» **LISTED RECORDS**:
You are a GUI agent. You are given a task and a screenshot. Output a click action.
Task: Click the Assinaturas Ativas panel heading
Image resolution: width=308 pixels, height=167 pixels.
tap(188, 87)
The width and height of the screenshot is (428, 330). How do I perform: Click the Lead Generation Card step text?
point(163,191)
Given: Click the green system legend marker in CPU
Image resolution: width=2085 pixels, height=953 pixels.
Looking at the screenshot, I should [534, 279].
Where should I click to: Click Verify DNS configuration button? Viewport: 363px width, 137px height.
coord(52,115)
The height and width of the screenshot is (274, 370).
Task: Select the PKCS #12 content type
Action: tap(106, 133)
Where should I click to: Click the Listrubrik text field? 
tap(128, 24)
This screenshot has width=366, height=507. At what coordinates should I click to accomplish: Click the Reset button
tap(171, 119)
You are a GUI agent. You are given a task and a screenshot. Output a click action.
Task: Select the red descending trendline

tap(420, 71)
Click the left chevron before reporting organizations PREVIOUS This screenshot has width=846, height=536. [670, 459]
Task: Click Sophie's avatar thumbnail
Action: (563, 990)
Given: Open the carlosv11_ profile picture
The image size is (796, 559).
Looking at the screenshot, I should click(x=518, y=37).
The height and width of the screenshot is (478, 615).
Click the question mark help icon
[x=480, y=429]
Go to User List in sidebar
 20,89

» **ASSIGNED TASK**: Starting from the line holding "Click the left", restate the remaining lines of the data word for word, including the last.

» **FINISHED TASK**:
Click the left chevron before reporting organizations PREVIOUS This screenshot has width=846, height=536. [670, 459]
Task: Click Sophie's avatar thumbnail
Action: (563, 990)
Given: Open the carlosv11_ profile picture
The image size is (796, 559).
Looking at the screenshot, I should click(x=518, y=37).
The height and width of the screenshot is (478, 615).
Click the question mark help icon
[x=480, y=429]
Go to User List in sidebar
 20,89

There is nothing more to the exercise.